Existe plano gratuito, com limites de uso e recursos que podem mudar. Planos pagos ampliam capacidade e ferramentas, mas pagar não transforma conteúdo sensível em dado apropriado para envio. Confira disponibilidade, limites e preço atual na página oficial antes de escolher o plano.

Prompt de bolso

Transforme uma diretriz em checklist sem terceirizar o julgamento

Cole somente conteúdo público ou desidentificado. O resultado é rascunho para conferência, não conduta pronta para copiar no prontuário.

Prompt de bolso

Diretriz pública → checklist de discussão clínica

Atue como assistente de leitura crítica. Use APENAS o conteúdo da diretriz pública colada abaixo.

Crie um checklist para discussão entre profissionais de saúde com:
1. população à qual a recomendação se aplica;
2. condutas recomendadas e força da recomendação, quando informada;
3. contraindicações, exceções e sinais de alarme;
4. exames ou monitorização citados;
5. pontos que dependem de julgamento clínico;
6. lacunas, incertezas ou trechos que você não conseguiu localizar.

Para cada item, cite o trecho ou a seção usada. Não invente doses, referências ou recomendações. Se a informação não estiver no documento, escreva: ‘não localizado na fonte fornecida’.

Diretriz pública:
[COLE AQUI]

Não cole nome, telefone, CPF, prontuário, imagem, exame ou qualquer dado que possa identificar um paciente.

Diagnóstico diferencial

Qual luminária cirúrgica é real?

Duas cenas plausíveis, uma câmera e um gerador. Escolha antes de procurar o artefato com a confiança de quem nunca errou uma gasometria.

Diagnóstico diferencial

A ou B: em qual imagem houve uma câmera de verdade?

Escolha qual imagem é real. O resultado aparece depois do seu voto.

A ou B: em qual imagem houve uma câmera de verdade?

Para guardar

O fio que costura a semana

Notícia tecnológica não chega toda no mesmo estágio. Antes de celebrar ou cancelar o plantão, localize evidência, regulação e responsabilidade.

Cada notícia chegou a um estágio diferente. A OMS publicou um alerta de governança. Os modelos de prontuário e atendimento pré-hospitalar estão em estudos de desempenho. O NEO entrou em uso comercial reportado, mas ainda precisa de seguimento. O PCSK9 oral recebeu aprovação com um desfecho laboratorial enquanto o estudo cardiovascular continua.

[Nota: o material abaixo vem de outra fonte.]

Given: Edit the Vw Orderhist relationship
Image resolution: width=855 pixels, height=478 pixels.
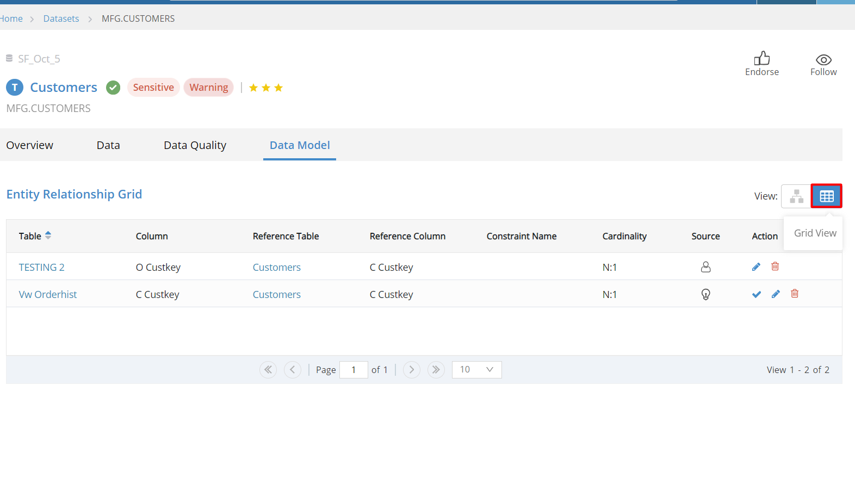Looking at the screenshot, I should point(776,294).
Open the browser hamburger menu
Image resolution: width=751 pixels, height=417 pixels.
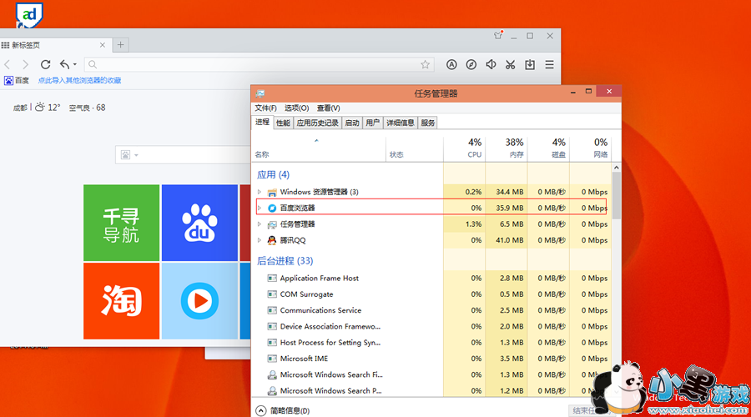[549, 64]
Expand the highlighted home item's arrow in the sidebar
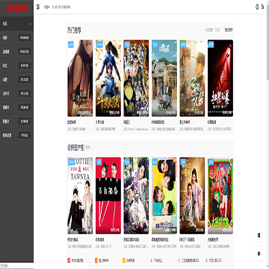This screenshot has width=269, height=269. click(31, 24)
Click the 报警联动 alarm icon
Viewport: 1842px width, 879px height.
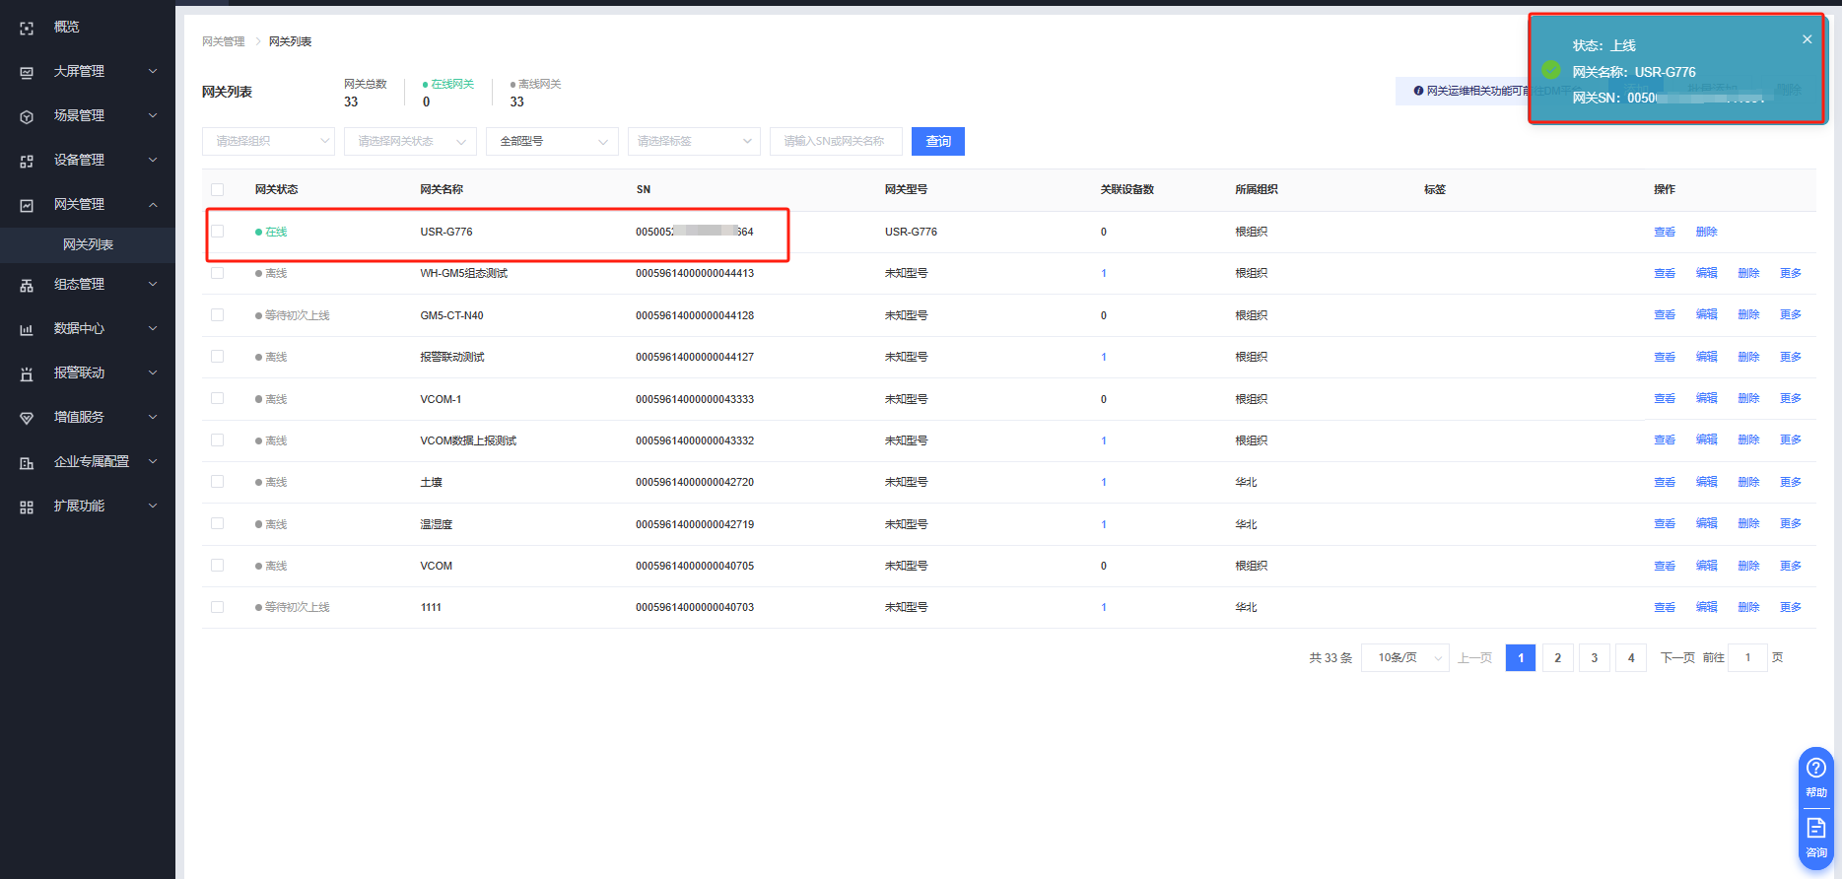pos(27,374)
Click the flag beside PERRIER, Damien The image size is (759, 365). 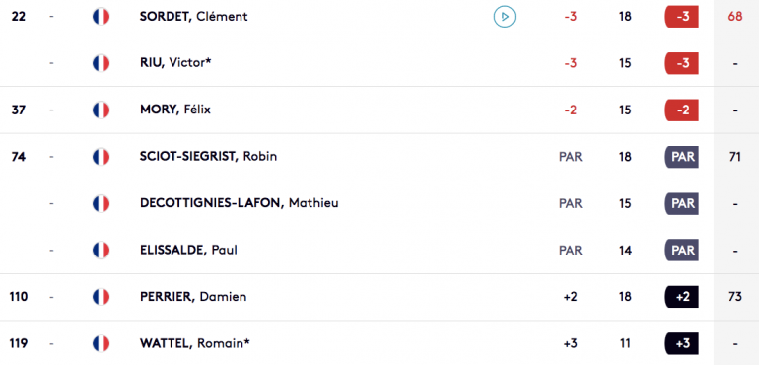point(101,297)
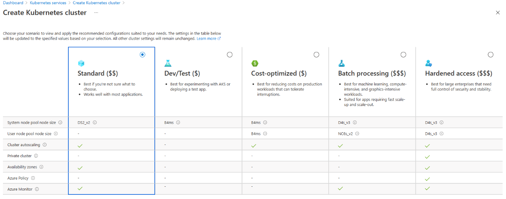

  • Qual tarefa a tecnologia realmente executa?
  • Em qual população ela foi avaliada?
  • O resultado é acurácia, processo clínico ou desfecho do paciente?
  • Quem revisa, monitora e interrompe o sistema?
  • O que ainda não foi medido?

Médicos inteligentes usam inteligência artificial. E médicos inteligentes ainda perguntam: em qual população, com qual desfecho e quem atende quando ela erra?